Passage to read:
Then came the oil tanks and it was quite a relief later to see those go. There was some idea to develop Mistra and one hopes this has evaporated. Now comes this new idea of a marina at Xemxija.

When the breakwater at Tal-Veccja was extended, the currents in the bay were diverted so that now silt has settled along the stretch by the West End Hotel. Similarly, any breakwater in the bay will further alter the currents. The residents will not welcome the intrusion of yachtsmen and are wondering whether the back up facilities will go.

A proper study of the storms in the bay in winter will certainly show though how impractical it is to build a large marina at Xemxija. Besides, one can imagine yachtsman with pegs to their noses from the stench from the drainage outflow which is such a feature of St. Paul’s Bay where the authorities have continually botched the system.

Why don’t they try Salina, which is a more sheltered and more practical marina – if in fact there is need for another marina?”

B.  Defamation proceedings

8.  On an unspecified date, Mr J. Boffa, the son and heir of the deceased Sir Paul Boffa referred to in the letter (who was Prime Minister of Malta and Head of Government in the post-war era of 1947-50 and who died in 1962), sued the applicant for civil damages, claiming that the letter was defamatory. He argued that the words “Dr Boffa wanted to build there” attributed false and despicable intentions to his father.

Exercise directions: Transcribe, without alteration, the stretch of the Xemxija marina passage from "When the breakwater" through "facilities will go.".

Material shown:
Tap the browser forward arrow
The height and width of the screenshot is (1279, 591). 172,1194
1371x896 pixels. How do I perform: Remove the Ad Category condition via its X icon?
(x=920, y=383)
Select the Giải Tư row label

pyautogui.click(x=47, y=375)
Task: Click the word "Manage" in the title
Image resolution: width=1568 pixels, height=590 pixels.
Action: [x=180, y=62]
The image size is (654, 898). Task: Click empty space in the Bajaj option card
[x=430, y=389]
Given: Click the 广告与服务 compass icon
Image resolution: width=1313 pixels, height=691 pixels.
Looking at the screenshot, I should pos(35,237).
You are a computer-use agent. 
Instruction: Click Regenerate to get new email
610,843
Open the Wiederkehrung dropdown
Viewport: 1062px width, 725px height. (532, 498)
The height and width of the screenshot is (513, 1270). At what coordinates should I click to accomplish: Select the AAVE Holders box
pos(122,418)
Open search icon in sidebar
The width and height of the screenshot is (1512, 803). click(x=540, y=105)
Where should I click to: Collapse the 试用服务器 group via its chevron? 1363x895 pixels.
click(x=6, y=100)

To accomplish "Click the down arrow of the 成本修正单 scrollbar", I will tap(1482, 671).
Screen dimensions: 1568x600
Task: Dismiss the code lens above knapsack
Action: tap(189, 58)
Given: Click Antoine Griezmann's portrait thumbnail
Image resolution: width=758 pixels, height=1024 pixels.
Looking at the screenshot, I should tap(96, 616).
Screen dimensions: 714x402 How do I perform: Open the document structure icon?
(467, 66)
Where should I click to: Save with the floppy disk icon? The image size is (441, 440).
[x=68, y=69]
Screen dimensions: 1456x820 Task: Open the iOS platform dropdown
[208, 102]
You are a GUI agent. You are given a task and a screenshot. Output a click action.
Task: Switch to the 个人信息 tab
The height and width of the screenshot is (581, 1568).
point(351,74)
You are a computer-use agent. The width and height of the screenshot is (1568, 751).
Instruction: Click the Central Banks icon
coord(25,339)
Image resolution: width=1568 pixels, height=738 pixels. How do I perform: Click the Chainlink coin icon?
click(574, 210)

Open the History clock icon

Full response:
When the breakwater at Tal-Veccja was extended, the currents in the bay were diverted so that now silt has settled along the stretch by the West End Hotel. Similarly, any breakwater in the bay will further alter the currents. The residents will not welcome the intrusion of yachtsmen and are wondering whether the back up facilities will go.